Your task
Go to the line below containing "Open the Account used by Manager dropdown" and print exactly from there through the line containing "Task: Show hidden system tray icons", both included. Print nothing else.

Dataset entries

============

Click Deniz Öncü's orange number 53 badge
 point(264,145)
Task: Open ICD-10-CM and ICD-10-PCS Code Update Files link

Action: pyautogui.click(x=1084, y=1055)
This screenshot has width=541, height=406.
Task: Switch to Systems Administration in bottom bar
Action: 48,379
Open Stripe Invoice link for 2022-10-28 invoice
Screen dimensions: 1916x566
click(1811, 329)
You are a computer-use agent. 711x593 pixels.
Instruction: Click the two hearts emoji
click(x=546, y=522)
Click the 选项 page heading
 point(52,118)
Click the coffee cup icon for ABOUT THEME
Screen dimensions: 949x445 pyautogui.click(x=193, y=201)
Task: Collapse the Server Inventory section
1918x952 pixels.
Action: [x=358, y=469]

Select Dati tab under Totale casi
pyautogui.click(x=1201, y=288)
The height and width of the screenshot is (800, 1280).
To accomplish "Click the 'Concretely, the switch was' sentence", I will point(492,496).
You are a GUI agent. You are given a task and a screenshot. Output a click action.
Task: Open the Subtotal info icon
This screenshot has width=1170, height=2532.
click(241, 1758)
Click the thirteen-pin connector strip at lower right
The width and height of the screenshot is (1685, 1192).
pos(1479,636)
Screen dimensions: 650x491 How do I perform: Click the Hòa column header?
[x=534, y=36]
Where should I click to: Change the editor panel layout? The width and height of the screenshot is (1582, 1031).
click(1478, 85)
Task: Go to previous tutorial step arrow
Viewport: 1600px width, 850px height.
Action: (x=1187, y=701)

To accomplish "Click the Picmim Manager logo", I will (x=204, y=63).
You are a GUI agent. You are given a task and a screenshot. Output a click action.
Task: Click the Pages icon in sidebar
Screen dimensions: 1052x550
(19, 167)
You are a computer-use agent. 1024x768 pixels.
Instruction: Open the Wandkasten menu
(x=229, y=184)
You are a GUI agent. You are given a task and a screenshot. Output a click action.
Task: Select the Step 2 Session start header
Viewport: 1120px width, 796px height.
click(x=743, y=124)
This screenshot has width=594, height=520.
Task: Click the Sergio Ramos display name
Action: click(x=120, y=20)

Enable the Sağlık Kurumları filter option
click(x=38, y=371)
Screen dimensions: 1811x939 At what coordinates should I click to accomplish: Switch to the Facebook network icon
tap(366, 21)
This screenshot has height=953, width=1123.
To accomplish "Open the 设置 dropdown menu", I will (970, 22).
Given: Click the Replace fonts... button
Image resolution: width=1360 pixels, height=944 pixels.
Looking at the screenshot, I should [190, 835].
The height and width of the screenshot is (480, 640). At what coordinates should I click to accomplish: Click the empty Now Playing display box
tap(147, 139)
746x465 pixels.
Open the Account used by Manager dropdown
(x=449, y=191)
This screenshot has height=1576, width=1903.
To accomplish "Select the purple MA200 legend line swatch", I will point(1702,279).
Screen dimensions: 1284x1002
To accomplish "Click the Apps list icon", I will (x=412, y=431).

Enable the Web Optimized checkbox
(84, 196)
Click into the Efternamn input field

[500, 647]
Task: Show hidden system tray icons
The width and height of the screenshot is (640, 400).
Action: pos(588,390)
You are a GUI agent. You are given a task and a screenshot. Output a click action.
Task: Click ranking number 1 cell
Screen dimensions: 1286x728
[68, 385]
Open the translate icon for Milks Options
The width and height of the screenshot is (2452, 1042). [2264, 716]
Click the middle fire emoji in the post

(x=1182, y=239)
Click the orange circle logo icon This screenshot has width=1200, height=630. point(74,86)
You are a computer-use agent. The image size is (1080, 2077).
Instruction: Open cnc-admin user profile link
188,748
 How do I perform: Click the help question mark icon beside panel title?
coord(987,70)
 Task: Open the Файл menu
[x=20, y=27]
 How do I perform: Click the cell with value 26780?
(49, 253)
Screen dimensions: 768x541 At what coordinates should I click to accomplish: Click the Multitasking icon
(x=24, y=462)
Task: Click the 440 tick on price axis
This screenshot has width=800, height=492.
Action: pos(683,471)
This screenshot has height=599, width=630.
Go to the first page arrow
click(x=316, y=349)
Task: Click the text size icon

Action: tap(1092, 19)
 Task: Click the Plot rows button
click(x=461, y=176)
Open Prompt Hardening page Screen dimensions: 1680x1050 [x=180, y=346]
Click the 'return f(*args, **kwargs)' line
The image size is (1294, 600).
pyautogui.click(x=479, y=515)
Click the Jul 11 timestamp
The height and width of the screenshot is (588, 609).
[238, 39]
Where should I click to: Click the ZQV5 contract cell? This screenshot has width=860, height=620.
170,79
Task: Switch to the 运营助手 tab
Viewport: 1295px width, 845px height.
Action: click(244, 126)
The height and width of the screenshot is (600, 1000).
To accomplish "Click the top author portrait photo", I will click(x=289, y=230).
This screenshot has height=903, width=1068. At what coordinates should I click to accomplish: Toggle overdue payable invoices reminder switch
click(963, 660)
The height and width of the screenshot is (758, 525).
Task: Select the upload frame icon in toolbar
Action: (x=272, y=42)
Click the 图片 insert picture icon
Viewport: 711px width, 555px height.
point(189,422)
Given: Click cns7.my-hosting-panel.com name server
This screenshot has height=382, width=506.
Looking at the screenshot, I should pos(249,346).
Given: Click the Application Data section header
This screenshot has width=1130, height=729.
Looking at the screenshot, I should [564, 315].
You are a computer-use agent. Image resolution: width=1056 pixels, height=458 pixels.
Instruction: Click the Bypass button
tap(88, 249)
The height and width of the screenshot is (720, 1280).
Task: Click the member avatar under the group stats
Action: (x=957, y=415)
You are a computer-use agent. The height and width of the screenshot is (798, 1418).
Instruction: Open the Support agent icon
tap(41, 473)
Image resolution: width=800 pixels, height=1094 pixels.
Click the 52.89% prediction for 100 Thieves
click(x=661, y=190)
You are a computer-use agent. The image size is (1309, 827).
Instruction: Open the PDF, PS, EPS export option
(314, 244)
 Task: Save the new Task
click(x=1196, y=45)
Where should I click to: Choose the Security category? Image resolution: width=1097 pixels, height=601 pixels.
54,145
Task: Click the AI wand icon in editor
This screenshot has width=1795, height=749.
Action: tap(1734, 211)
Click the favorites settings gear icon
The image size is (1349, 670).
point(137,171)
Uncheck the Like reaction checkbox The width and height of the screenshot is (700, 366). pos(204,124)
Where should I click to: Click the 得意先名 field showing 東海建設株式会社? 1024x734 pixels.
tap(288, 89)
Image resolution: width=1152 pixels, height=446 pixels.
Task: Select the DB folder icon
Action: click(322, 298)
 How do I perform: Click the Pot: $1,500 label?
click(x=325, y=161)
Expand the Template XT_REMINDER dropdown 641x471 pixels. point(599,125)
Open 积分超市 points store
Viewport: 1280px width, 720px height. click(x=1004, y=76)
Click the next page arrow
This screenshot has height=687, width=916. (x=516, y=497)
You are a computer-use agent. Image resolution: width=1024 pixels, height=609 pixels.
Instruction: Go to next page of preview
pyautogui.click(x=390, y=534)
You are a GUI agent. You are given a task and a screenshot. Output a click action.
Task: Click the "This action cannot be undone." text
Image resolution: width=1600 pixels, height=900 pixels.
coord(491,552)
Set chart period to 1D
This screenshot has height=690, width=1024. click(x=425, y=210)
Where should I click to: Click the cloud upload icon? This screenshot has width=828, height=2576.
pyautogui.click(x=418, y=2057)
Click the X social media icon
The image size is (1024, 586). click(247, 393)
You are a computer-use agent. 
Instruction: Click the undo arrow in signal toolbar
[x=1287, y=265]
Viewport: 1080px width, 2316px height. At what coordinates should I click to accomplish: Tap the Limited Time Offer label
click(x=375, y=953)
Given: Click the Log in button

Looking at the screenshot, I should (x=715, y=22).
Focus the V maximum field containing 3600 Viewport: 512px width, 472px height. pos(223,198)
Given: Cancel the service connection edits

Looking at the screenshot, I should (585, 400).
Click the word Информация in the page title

============

Final answer
Open the Account used by Manager dropdown
(x=449, y=191)
This screenshot has height=1576, width=1903.
To accomplish "Select the purple MA200 legend line swatch", I will point(1702,279).
Screen dimensions: 1284x1002
To accomplish "Click the Apps list icon", I will (x=412, y=431).

Enable the Web Optimized checkbox
(84, 196)
Click into the Efternamn input field

[500, 647]
Task: Show hidden system tray icons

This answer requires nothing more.